▶ [Selection]:
--- Begin ---
Underrr.... PRESSURE!
Great. Now I have Bowie and Queen stuck in my head.
Tiny graphene bubbles can withstand enormous pressures and are 200 times stronger than steel, according to scientists at the University of Manchester in the UK. Results published today in Nature Communications reveal yet another superior property in graphene, also known as the "miracle material." Stacking graphene on top of …
Badly off topic but the only other version of that song I could ever stand was when Bowie did it with Annie Lennox at Freddie's Tribute concert. That was the highlight of show along with Plant doing Crazy Little Thing and also for the record fsck Axl on this homophobe apology tour for ruining the night.
Ekaterina Khestanova, a PhD student who performed the experiments, believes the pressurised bubbles could be used to prevent liquids from freezing.
"Such pressures are enough to modify the properties of a material trapped inside the bubbles and, for example, can force crystallization of a liquid well above its normal freezing temperature," she said
Eh? Isn't she saying the exact opposite? Sounds to me like she is saying you can get it to freeze at a higher temperature.
Since you asked
area of pin head = 2mm^2 = 2 * 10^-6 m^2
mass of an african bush elephant = 6000 kg
force exerted by elephant on earth = 6000 * 9.8 = 58,800 N
1 pascal = 1 N / m^2
Pressure of 1 elephant standing on tippy toe on a pin head
58,800 / 2 * 10^-6 = 58,800 * 10^6 / 2 = 29.4 gigapascals
Therefore 29 and a bit elephants
Everyone was raving a few years back that we had the materials that we could build a space elevator from, except their tensile strength hadn't been properly tested so we didn't know their breaking length, and whether they would work.
Since then I haven't seen any new mention of measuring the tensile strength of these materials.
Why would that be ?
From memory, 2 of the competing companies in the field that were doing all the research had quite literally bet their owners assets on the technology, and when the economy crashed a few years ago they lost the roofs over their heads. Not due to a failure of the technology or the research. but more to the fact that over the course of days any money and assets they had simply vapourised.
I saw a documentary about these guys recently, one of them still can't afford a car, and the other one quit the field, and went and got another job in marine engineering, ironically where a lot of the research he did on the elevator, could be put into practice.
--- End ---
▶ [Data extract]:
--- Begin ---
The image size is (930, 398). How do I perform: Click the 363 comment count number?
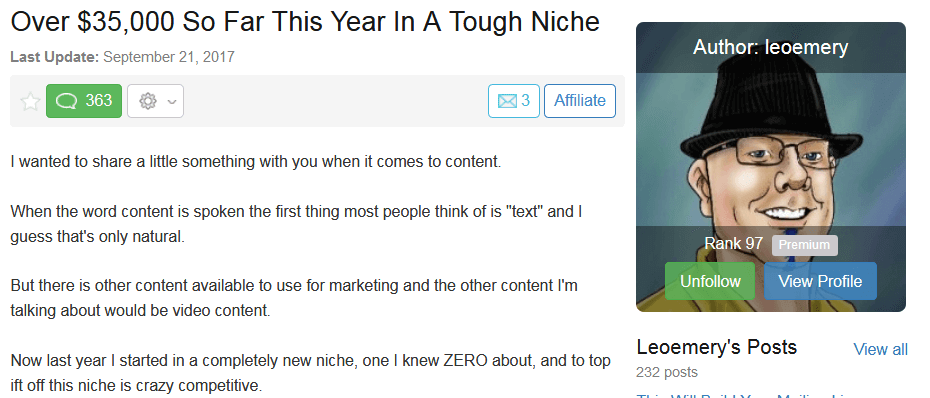click(x=98, y=100)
--- End ---
▶ [The request]: Summarize the graphene discussion in two sentences.

▶ [Answer in full]: University of Manchester scientists report that tiny graphene bubbles can withstand enormous pressures and are 200 times stronger than steel, and PhD student Ekaterina Khestanova says such pressures can force a liquid to crystallize well above its normal freezing temperature. Commenters ask whether her quote contradicts the idea of preventing freezing, calculate the pressure of an elephant standing on a pin head, and recall that researchers on space elevator materials lost their assets when the economy crashed.